Figure 1: Differential network maps highlight pathways active under DNA damage: (A) Combinations of mutations are analyzed under multiple conditions and phenotypes compared to determine network differences. (B) Differential networks highlight connections between pathways and complexes in a condition-specific manner. (C) Differential genetic relationships between proteins complexes.

Related Publications

  • Bandyopadhyay S, Mehta M, Kuo D, Sung M, Licon K, Chuang R, Jaehnig E, Bodenmiller B, Licon K, Copeland W, Shales M, Fiedler D, Dutkowski J, Guenole A, van Attikum H, Shokat K, Kolodner R, Huh W, Aebersold R, Keogh MC, Krogan NJ, Ideker T. Rewiring of Genetic Networks in Response to DNA Damage. Science. 330(6009):1385-89. 2010. [Science]
  • Wilmes G*, Bergkessel M*, Bandyopadhyay S, Chan A, Braberg H, Shales M, Collins SR, Whitworth BG, Kress TL, Weissman JS, Ideker T, Guthrie C, Krogan NJ. Cover Article: A Genetic Interaction Map of RNA Processing Factors Reveals Links Between Sem1/Dss1-Containing Complexes and mRNA Export and Splicing. Molecular Cell. 2008 Dec 5;32(5):735-46. Featured Article, [Cell] *Equal Contribution
  • Roguev A, Bandyopadhyay S, Zofall M, Zhang K, Fischer T, Collins SR, Qu H, Shales M, Park H, Hayles J, Hoe K, Kim D, Ideker T, Grewal SI, Weissman JS, Krogan NJ. Conservation and Rewiring of Functional Modules Revealed by an Epistasis Map in Fission Yeast. Science. 2008 Oct 17;322(5900):405-10. Epub 2008 Sep 25. [Science]
  • Bandyopadhyay S, Kelley RM, Krogan NJ, Ideker T. Functional maps of protein complexes from quantitative genetic interaction data. PLoS Computational Biology 2008 Apr 18;4(4):e1000065.[Plos] [supplement]
  • Beyer A, Bandyopadhyay S, Ideker T. Integrating physical and genetic maps: from genomes to interaction networks. Featured Review. Nature Reviews Genetics. 2007 Sep;8(9):699-710. [Nature]

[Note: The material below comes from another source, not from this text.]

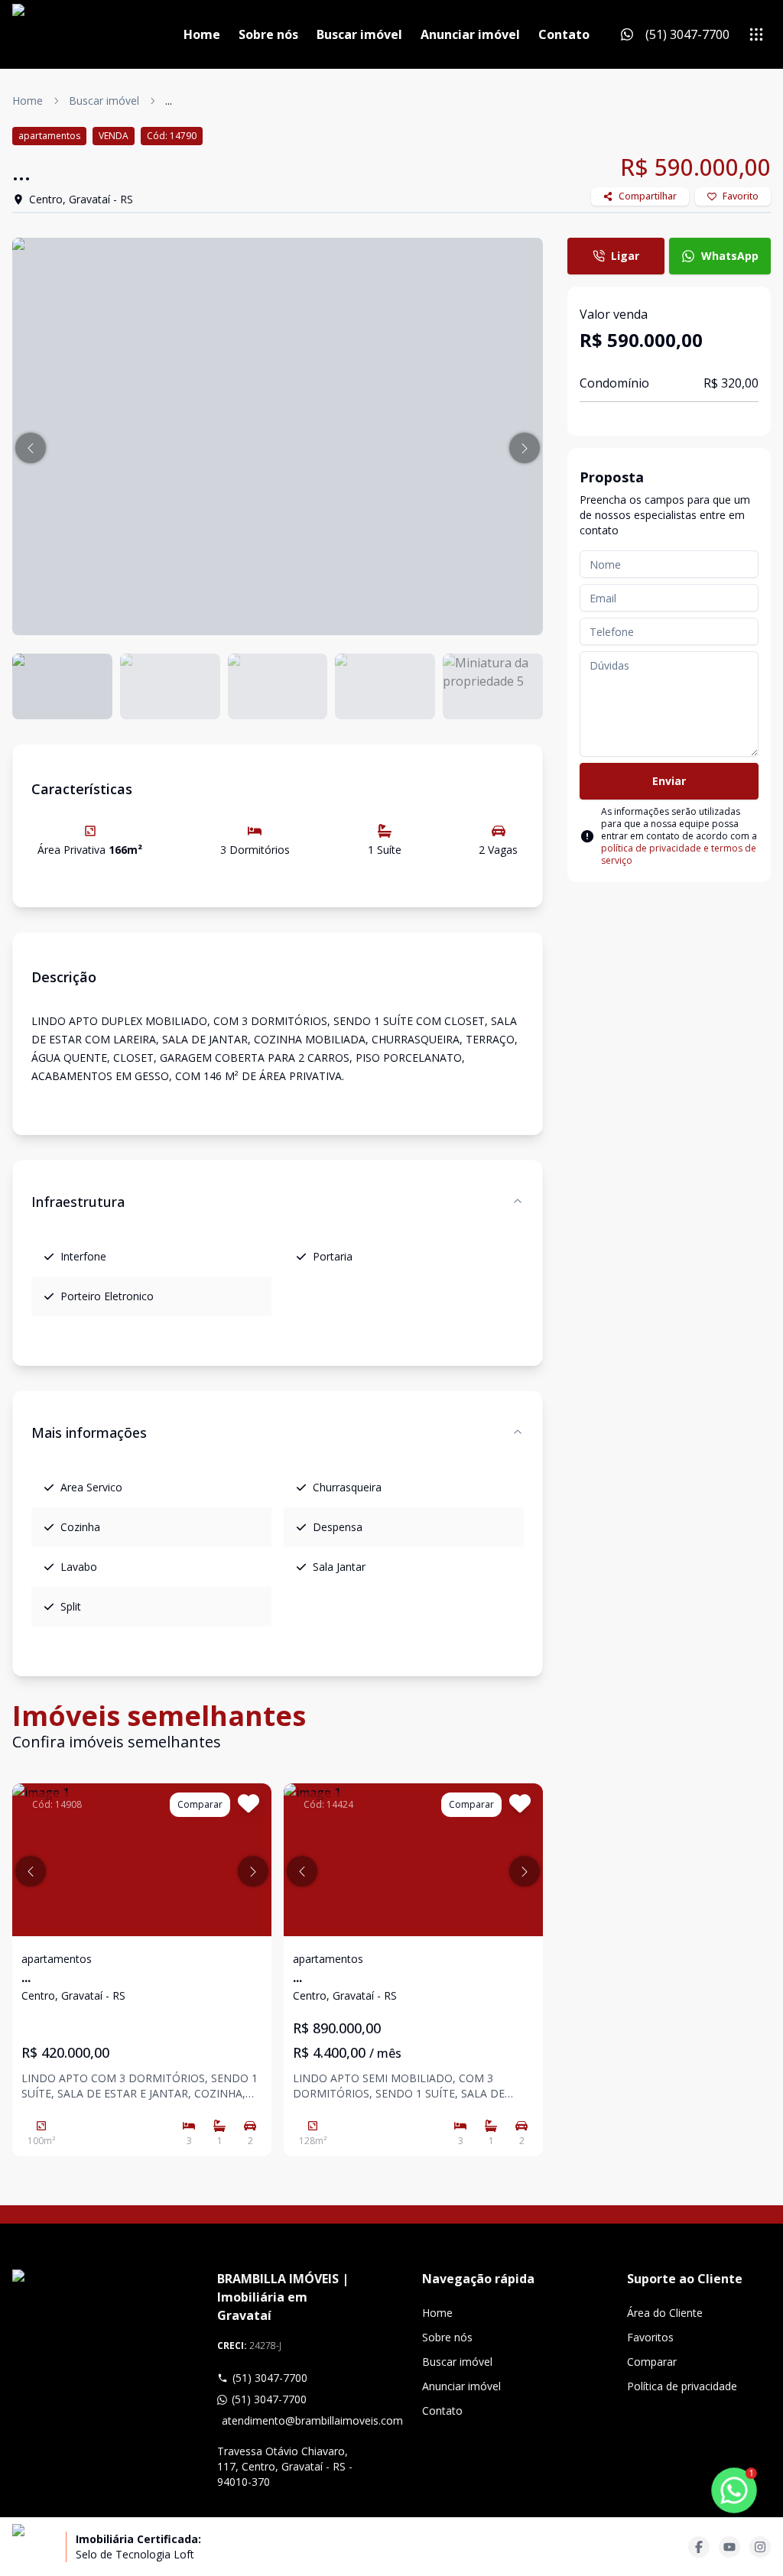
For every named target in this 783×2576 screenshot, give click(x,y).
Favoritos (650, 2337)
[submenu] (756, 34)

Protein-Protein Interaction Maps High-throughput maps of pathway architecture

Pathway architecture is determined by physical binding between molecules. Our knowledge of pathways drive the discovery of new biological insights and interpretation of genomic-level data. As significant institutional investment was made to uncover the complement of genes in the genome in the human genome project, there is no similar effort to systematically map the complement of physical associations between proteins in the cell. This is largely due to the complexity of such an endeavor, as networks would be distinct for each cell type and cellular state. To establish the utility and feasability of such endeavors we are generating pathway-centric protein-protein interaction maps which we use as a scaffold for the discovery of novel insights which we test using more classical biochemical approaches.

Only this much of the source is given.